StGB NRW-Mitteilung 20/2010 vom 01.12.2009

Jahresgutachten des Sachverständigenrats 2009/10

Der Sachverständigenrat zur Begutachtung der gesamtwirtschaftlichen Entwicklung hat im November sein Jahresgutachten 2009/10 vorgelegt. Das Gutachten trägt den Titel „Die Zukunft nicht aufs Spiel setzen“. Bewertet wird darin auch der Koalitionsvertrag zwischen CDU, CSU und FDP. Die Sachverständigen kritisieren, dass „eine Wirtschaftspolitik, die eine konsequente Exit-Strategie vermissen lässt und zu geringe Spielräume für Investitionen in Bildung und Innovation schafft, Gefahr (läuft), die Zukunft aufs Spiel zu setzen“.
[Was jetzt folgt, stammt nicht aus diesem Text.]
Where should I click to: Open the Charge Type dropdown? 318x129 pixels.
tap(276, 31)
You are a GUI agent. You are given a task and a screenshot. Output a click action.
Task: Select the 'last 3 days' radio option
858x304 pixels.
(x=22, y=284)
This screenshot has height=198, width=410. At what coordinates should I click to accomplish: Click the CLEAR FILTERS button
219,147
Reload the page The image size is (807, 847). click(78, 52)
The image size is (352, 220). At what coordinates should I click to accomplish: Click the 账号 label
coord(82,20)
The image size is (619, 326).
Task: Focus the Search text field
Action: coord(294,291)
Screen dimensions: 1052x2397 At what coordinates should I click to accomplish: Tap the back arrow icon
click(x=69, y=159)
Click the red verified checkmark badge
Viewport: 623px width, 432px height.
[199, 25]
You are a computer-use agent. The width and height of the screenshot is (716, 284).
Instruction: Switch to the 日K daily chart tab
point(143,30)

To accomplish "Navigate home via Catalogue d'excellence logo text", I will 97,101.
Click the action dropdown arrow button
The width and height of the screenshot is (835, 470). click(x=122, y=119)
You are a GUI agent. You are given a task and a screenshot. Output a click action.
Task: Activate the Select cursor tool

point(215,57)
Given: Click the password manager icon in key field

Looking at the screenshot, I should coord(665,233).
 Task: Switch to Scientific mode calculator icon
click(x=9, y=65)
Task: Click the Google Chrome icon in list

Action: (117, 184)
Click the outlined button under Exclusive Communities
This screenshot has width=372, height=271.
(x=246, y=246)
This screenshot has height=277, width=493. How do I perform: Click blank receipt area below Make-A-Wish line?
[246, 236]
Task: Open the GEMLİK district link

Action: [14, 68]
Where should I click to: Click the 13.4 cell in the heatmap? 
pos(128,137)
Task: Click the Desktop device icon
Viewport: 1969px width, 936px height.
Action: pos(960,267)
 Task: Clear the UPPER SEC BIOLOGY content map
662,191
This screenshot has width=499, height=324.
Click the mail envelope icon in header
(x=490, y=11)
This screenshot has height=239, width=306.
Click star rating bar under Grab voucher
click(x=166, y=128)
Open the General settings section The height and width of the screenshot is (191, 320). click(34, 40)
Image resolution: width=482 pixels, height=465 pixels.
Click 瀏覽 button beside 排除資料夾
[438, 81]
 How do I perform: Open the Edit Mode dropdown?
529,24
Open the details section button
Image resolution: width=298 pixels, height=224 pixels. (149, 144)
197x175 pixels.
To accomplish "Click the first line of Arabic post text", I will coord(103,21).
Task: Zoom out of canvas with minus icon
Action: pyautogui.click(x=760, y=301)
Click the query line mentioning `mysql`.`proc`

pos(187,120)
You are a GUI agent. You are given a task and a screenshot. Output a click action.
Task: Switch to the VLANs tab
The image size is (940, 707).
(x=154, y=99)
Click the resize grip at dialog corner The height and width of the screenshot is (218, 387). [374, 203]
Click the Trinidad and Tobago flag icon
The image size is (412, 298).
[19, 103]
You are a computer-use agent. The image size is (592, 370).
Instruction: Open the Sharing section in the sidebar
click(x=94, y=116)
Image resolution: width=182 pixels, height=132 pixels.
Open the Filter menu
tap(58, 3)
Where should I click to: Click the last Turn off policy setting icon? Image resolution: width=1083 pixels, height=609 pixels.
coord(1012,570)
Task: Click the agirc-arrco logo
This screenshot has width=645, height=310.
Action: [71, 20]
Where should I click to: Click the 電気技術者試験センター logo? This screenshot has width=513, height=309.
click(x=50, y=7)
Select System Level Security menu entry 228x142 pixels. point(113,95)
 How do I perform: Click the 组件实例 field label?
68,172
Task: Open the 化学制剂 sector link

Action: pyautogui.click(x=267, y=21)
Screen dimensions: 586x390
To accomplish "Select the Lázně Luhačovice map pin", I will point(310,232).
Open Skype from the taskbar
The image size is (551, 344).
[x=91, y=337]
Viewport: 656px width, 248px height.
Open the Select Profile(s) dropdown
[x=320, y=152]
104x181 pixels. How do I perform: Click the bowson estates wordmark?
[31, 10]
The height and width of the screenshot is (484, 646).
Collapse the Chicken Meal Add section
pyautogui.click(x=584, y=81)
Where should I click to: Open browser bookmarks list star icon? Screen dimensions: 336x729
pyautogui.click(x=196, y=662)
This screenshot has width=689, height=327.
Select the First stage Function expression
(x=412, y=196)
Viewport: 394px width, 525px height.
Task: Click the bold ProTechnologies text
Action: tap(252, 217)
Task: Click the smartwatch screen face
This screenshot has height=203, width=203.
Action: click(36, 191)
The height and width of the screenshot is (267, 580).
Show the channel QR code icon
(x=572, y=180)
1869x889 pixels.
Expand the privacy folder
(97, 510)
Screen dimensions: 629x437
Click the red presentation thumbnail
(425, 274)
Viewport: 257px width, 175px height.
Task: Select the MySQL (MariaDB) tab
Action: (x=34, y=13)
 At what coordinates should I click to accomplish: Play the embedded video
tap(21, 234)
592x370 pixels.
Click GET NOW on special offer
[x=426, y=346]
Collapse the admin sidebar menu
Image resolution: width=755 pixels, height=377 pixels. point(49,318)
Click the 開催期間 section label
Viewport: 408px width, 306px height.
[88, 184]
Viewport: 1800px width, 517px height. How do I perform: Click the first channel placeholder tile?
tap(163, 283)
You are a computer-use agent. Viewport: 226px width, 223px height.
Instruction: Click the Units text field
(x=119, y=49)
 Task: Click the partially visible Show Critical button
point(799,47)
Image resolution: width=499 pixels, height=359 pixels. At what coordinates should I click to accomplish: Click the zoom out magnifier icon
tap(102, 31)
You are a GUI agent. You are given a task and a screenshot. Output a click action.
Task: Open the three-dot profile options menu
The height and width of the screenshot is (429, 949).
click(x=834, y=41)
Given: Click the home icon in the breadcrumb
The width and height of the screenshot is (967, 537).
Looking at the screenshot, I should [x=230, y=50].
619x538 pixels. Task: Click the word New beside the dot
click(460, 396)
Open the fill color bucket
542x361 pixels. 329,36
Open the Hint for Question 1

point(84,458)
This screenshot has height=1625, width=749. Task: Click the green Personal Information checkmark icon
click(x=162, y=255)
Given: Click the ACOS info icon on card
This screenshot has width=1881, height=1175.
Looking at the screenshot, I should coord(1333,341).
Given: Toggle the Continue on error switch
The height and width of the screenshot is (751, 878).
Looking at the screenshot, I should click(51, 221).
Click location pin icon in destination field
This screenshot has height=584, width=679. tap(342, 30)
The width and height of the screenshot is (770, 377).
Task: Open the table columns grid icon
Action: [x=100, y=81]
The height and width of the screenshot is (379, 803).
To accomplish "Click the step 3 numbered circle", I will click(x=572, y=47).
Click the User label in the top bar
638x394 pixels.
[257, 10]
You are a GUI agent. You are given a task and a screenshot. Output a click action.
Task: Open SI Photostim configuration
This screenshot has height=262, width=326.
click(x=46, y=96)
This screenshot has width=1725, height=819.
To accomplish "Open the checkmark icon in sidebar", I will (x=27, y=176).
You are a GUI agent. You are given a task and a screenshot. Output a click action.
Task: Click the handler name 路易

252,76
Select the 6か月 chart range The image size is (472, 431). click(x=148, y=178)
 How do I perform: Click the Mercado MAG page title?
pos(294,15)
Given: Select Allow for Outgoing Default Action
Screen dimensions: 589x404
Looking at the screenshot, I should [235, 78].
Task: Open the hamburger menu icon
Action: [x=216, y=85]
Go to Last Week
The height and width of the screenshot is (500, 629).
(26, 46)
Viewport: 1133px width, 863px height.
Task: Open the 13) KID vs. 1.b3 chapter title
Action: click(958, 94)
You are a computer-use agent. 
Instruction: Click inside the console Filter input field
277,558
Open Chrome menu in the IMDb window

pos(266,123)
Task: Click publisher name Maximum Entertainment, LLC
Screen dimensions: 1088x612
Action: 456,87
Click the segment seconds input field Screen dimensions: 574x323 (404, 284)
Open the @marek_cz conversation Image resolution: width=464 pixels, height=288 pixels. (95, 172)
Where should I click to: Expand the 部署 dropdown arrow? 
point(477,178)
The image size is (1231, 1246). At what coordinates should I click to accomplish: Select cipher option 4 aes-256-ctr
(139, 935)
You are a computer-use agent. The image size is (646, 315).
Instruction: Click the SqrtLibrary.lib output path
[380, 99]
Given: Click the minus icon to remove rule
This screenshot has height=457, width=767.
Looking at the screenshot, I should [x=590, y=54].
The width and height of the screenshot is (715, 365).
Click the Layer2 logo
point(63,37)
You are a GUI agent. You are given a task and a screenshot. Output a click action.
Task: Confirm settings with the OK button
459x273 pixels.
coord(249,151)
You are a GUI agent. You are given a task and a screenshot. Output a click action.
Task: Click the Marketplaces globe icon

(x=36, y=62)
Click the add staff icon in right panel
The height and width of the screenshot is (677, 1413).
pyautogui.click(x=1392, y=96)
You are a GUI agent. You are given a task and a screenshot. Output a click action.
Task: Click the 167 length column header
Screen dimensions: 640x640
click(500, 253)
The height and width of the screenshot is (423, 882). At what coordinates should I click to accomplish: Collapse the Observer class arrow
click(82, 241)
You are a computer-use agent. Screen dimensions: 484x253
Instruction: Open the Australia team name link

Der Sachverständigenrat setzt sich in seinem Jahresgutachten u. a. mit finanzpolitischen Themen auseinander. Die wichtigsten Aussagen hierzu werden vom DStGB wie folgt zusammengefasst:

I. Koalitionsvertrag

1. Konsolidierung der öffentlichen Haushalte

In der Rückführung der - durch die Krise bedingten und notwendigen - staatlichen Neuverschuldung sieht der Sachverständigenrat die größte fiskalpolitische Herausforderung der neuen Legislaturperiode. Die Konsolidierung sollte ab dem Jahr 2011 vorangetrieben werden. Allein durch wirtschaftspolitisch induziertes Wachstum lasse sich diese gewaltige Konsolidierungsaufgabe „bei realistischer Betrachtung“ aber nicht bewältigen. Die Haushaltskonsolidierung sollte demnach an der Ausgabenseite ansetzen. Die Sachverständigen verkennen jedoch nicht, dass die Kürzungsspielräume nicht allzu groß sind. Selbst bestehende Kürzungspotentiale bei den Finanzhilfen und Steuervergünstigungen würden nicht ausreichen. Dennoch seien Ausgabenkürzungen grundsätzlich Steuererhöhungen vorzuziehen. Allerdings lasse der Koalitionsvertrag nicht darauf schließen, dass die Koalition derart weit reichende Ausgabenkürzungen in Erwägung zieht. Ohne deutliche Ausgabenkürzungen würden Steuererhöhungen aber nicht zu vermeiden sein. Sollte sich eine Steuererhöhung als unabwendbar erweisen, sei eine weitere Erhöhung des regulären Umsatzsteuersatzes unter Wachstumsaspekten und Verteilungsgesichtspunkten die beste Lösung. Bestehende Defizite im Steuersystem sollten aufkommensneutral behoben werden.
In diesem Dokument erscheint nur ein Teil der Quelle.